Creating User Collection in ArangoDB

Since “The Movies Dataset” does not contain any metadata information about users, therefore we are just going to create a user collection with user_ids only.

# create a new collection named "Users" if it does not exist.
# This returns an API wrapper for "Users" collection.
if not movie_rec_db.has_collection("Users"):
    movie_rec_db.create_collection("Users", replication_factor=3)

# Users has no side information
total_users=np.unique(ratings_df[['userId']].values.flatten()).shape[0]

def populate_user_collection(total_users):
    batch = []
    BATCH_SIZE = 50
    batch_idx = 1
    index = 0
    user_ids = list(user_mapping.keys())
    user_collection = movie_rec_db["Users"]
    for idx in tqdm(range(total_users)):
        insert_doc = {}

        insert_doc["_id"] = "Users/" + str(user_mapping[user_ids[idx]])
        insert_doc["original_id"] = str(user_ids[idx])
        
        batch.append(insert_doc)
        index +=1
        last_record = (idx == (total_users - 1))
        if index % BATCH_SIZE == 0:
            #print("Inserting batch %d" % (batch_idx))
            batch_idx += 1
            user_collection.import_bulk(batch)
            batch = []   
        if last_record and len(batch) > 0:
            print("Inserting batch the last batch!")
            user_collection.import_bulk(batch)

populate_user_collection(total_users)

Creating Ratings (Edge) Collection

Here, we first create a Ratings (Edge) collection in ArangoDB and then populate this collection with edges of a bipartite graph. Each edge document in this collection will contain the information about _from (user) and _to (movie) node along with the rating data given by a user to that particular movie.

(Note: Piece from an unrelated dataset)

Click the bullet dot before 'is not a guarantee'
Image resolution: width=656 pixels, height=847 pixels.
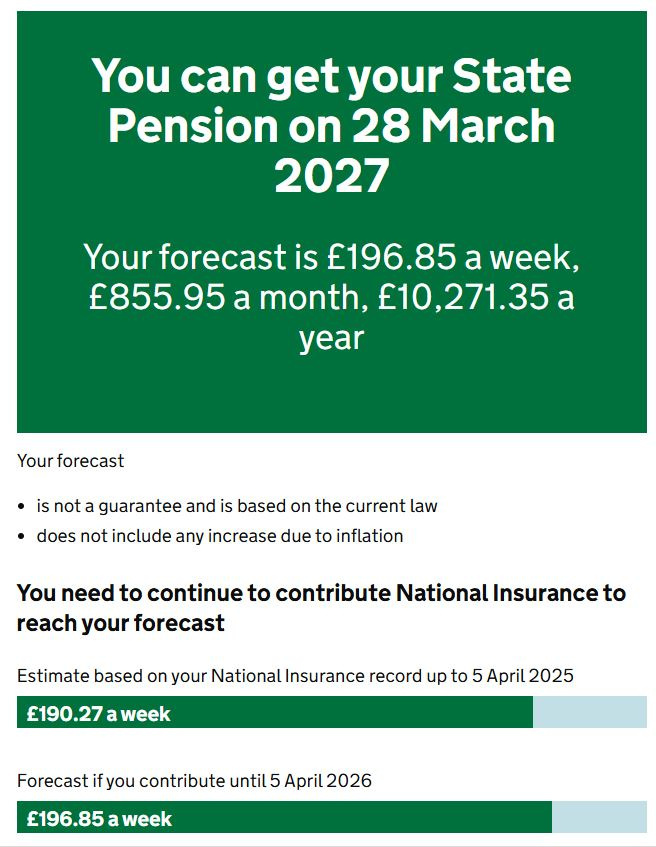click(x=22, y=507)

Once the creation of this collection is completed, a bipartite graph (user and movie nodes) is formed in ArangoDB which can be viewed using ArangoDB Web UI under the Graphs->movie_rating_graph.

# create a new collection named "Ratings" if it does not exist.
# This returns an API wrapper for "Ratings" collection.
if not movie_rec_db.has_collection("Ratings"):
    movie_rec_db.create_collection("Ratings", edge=True, replication_factor=3)

# defining graph schema

# create a new graph called movie_rating_graph in the temp database if it does not already exist.
if not movie_rec_db.has_graph("movie_rating_graph"):
    movie_rec_db.create_graph('movie_rating_graph', smart=True)

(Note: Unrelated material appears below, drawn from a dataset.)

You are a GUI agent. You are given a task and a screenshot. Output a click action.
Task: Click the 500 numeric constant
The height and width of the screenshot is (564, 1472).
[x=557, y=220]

# This returns and API wrapper for the above created graphs
movie_rating_graph = movie_rec_db.graph("movie_rating_graph")

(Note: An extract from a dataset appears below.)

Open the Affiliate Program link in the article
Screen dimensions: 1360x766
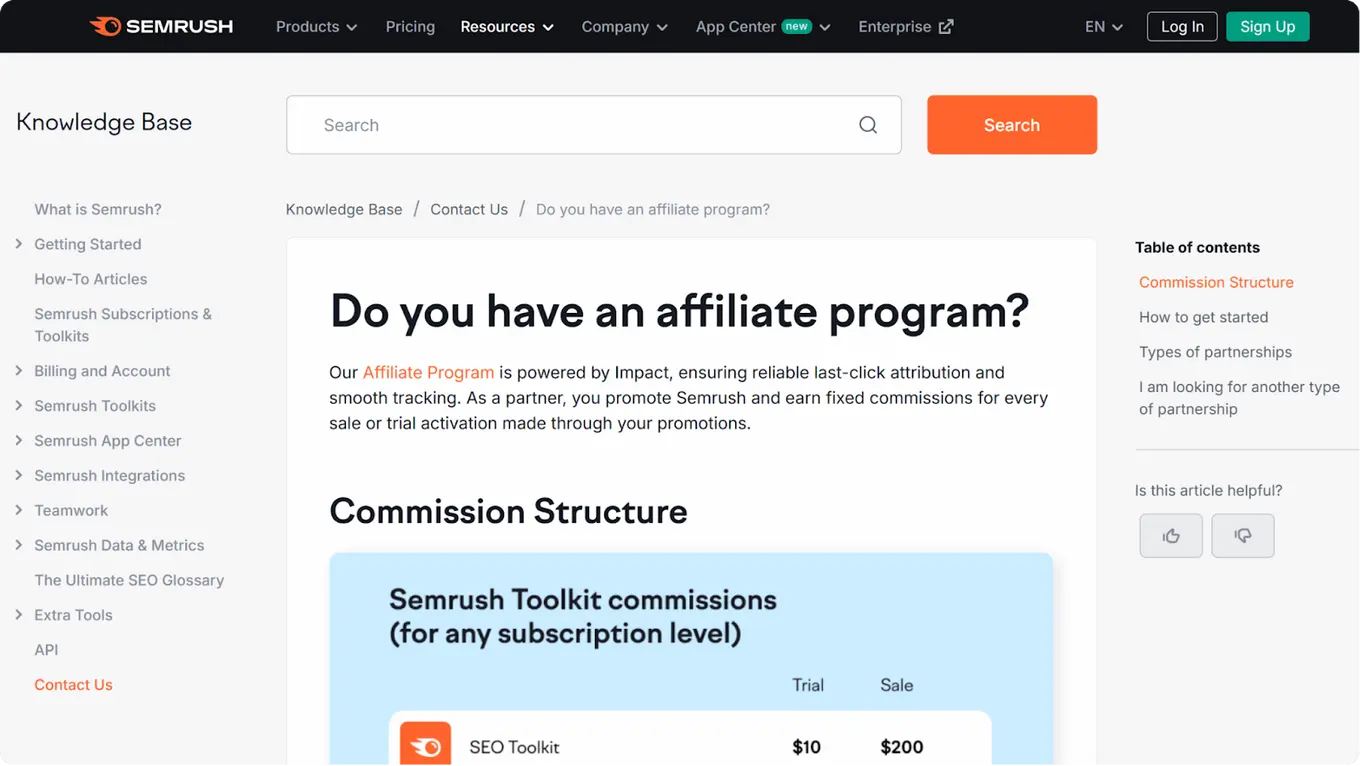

# Create a new vertex collection named "Users" if it does not exist.
if not movie_rating_graph.has_vertex_collection("Users"):
    movie_rating_graph.vertex_collection("Users")

# Create a new vertex collection named "Movie" if it does not exist.
if not movie_rating_graph.has_vertex_collection("Movie"):
    movie_rating_graph.vertex_collection("Movie")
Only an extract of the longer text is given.